**Problem**.
Could you restate the entries below word for word?

===== Information supplied

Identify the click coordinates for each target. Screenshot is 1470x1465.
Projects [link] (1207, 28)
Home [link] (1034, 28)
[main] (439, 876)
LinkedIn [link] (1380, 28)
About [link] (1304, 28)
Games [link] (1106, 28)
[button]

==========

**Your response**.
Identify the click coordinates for each target. Screenshot is 1470x1465.
Projects [link] (1207, 28)
Home [link] (1034, 28)
[main] (439, 876)
LinkedIn [link] (1380, 28)
About [link] (1304, 28)
Games [link] (1106, 28)
[button]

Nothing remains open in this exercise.